EXCERPTED TEXT:
· · ·

# Homework Help: Work of a Spring Derivation

1. Jan 29, 2013

### MrLiou168

1. The problem statement, all variables and given/known data
A spring with stiffness k and unstretched length L is stretched so the elongation is d = x2 - L. A force is applied to make the final length of the spring x2. What is the work done by the force in terms of d?

2. Relevant equations
W = F * d = F*dx
d = x2 - L
F = k*dx

3. The attempt at a solution
Assuming W = F*dx and F = k*dx, then I derived F = k(x2 - L) = k*d

And plugging F back into the work equation, I got W = (kd)*d which is W = kd^2.

However, isn't the actual equation for work done by a spring W = (kx^2)/2? I can't seem to find where I missed the factor of 1/2. Any help greatly appreciated!

2. Jan 29, 2013

### Staff: Mentor

You assumed in your derivation that the force was constant and equal to its maximum value. Not so. As the spring is stretched, the force starts at zero and only reaches k*d at its full extension.

3. Jan 29, 2013

### MrLiou168

Thanks Doc. So in this case would I simply integrate to find W? As in W = integral (F*dx)

and then W = integral(kxdx) = (kd^2)/2 ...?

4. Jan 29, 2013

Exactly.

· · ·

PROVIDED DATA:
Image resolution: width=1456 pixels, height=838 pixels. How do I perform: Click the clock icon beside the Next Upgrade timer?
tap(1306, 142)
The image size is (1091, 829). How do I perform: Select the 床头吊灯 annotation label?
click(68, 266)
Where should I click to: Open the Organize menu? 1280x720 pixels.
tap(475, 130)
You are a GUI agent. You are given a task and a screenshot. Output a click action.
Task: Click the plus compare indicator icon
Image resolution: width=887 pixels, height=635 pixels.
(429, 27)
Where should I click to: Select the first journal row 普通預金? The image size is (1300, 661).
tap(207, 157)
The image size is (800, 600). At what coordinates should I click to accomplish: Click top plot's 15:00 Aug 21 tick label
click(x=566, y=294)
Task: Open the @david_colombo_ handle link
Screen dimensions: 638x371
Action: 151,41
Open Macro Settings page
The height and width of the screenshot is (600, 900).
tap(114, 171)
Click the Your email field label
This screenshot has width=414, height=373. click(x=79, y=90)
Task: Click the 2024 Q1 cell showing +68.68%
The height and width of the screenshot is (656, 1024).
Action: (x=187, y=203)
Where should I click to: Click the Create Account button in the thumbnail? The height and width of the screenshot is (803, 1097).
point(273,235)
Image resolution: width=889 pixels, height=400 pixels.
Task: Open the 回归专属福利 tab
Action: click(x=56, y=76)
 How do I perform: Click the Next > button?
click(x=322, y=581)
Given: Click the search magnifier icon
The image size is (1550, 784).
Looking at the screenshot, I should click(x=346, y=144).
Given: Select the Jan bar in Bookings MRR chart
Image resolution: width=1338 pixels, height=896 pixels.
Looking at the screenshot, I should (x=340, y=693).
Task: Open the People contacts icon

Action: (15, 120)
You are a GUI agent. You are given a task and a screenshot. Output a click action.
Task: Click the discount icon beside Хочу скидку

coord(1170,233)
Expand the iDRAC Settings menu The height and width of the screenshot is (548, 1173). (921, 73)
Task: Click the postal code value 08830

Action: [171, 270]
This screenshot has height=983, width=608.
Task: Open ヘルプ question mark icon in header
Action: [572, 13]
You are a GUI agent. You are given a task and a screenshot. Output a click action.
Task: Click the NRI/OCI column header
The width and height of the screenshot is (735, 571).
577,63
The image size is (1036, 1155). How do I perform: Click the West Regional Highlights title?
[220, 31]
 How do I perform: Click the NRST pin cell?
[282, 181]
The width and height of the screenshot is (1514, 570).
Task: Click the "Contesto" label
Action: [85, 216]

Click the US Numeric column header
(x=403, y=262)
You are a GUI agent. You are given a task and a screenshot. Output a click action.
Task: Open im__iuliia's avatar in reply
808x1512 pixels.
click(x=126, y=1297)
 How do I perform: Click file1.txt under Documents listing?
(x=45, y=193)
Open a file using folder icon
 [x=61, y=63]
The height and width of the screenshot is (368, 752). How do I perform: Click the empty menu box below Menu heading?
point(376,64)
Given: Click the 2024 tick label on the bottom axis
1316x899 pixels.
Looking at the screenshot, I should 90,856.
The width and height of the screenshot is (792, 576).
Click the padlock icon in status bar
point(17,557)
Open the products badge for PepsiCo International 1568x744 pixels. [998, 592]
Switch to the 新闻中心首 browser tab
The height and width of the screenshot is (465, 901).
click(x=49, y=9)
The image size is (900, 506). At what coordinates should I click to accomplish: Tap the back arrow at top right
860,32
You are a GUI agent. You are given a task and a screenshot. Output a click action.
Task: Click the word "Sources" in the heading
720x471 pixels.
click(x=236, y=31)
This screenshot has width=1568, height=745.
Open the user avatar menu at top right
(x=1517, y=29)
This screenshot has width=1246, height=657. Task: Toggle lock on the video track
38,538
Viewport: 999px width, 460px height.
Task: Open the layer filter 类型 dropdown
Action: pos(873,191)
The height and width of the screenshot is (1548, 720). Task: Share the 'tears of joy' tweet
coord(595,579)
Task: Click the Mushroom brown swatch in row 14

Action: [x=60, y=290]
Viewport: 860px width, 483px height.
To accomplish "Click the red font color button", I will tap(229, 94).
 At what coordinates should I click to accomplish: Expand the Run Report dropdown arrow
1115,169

· · ·

ACTIONS TO TAKE:
1. In the spring-work thread, rewrite the passage between "And plugging F" and "help greatly appreciated!", inclusive, putting "substituting" in place of "plugging".
2. Arrange the records between the lines holding "The image size is (800, 600)." and "(x=403, y=262)", inclusive, as a Markdown table with columns n (row number) and Line, omitting blank lines.
The forum thread and the records are unrelated to each other.

ANSWERS:
1.
And substituting F back into the work equation, I got W = (kd)*d which is W = kd^2.

However, isn't the actual equation for work done by a spring W = (kx^2)/2? I can't seem to find where I missed the factor of 1/2. Any help greatly appreciated!

2.
| n | Line |
|---|---|
| 1 | The image size is (800, 600). At what coordinates should I click to accomplish: Click top plot's 15:00 Aug 21 tick label |
| 2 | click(x=566, y=294) |
| 3 | Task: Open the @david_colombo_ handle link |
| 4 | Screen dimensions: 638x371 |
| 5 | Action: 151,41 |
| 6 | Open Macro Settings page |
| 7 | The height and width of the screenshot is (600, 900). |
| 8 | tap(114, 171) |
| 9 | Click the Your email field label |
| 10 | This screenshot has width=414, height=373. click(x=79, y=90) |
| 11 | Task: Click the 2024 Q1 cell showing +68.68% |
| 12 | The height and width of the screenshot is (656, 1024). |
| 13 | Action: (x=187, y=203) |
| 14 | Where should I click to: Click the Create Account button in the thumbnail? The height and width of the screenshot is (803, 1097). |
| 15 | point(273,235) |
| 16 | Image resolution: width=889 pixels, height=400 pixels. |
| 17 | Task: Open the 回归专属福利 tab |
| 18 | Action: click(x=56, y=76) |
| 19 |  How do I perform: Click the Next > button? |
| 20 | click(x=322, y=581) |
| 21 | Given: Click the search magnifier icon |
| 22 | The image size is (1550, 784). |
| 23 | Looking at the screenshot, I should click(x=346, y=144). |
| 24 | Given: Select the Jan bar in Bookings MRR chart |
| 25 | Image resolution: width=1338 pixels, height=896 pixels. |
| 26 | Looking at the screenshot, I should (x=340, y=693). |
| 27 | Task: Open the People contacts icon |
| 28 | Action: (15, 120) |
| 29 | You are a GUI agent. You are given a task and a screenshot. Output a click action. |
| 30 | Task: Click the discount icon beside Хочу скидку |
| 31 | coord(1170,233) |
| 32 | Expand the iDRAC Settings menu The height and width of the screenshot is (548, 1173). (921, 73) |
| 33 | Task: Click the postal code value 08830 |
| 34 | Action: [171, 270] |
| 35 | This screenshot has height=983, width=608. |
| 36 | Task: Open ヘルプ question mark icon in header |
| 37 | Action: [572, 13] |
| 38 | You are a GUI agent. You are given a task and a screenshot. Output a click action. |
| 39 | Task: Click the NRI/OCI column header |
| 40 | The width and height of the screenshot is (735, 571). |
| 41 | 577,63 |
| 42 | The image size is (1036, 1155). How do I perform: Click the West Regional Highlights title? |
| 43 | [220, 31] |
| 44 |  How do I perform: Click the NRST pin cell? |
| 45 | [282, 181] |
| 46 | The width and height of the screenshot is (1514, 570). |
| 47 | Task: Click the "Contesto" label |
| 48 | Action: [85, 216] |
| 49 | Click the US Numeric column header |
| 50 | (x=403, y=262) |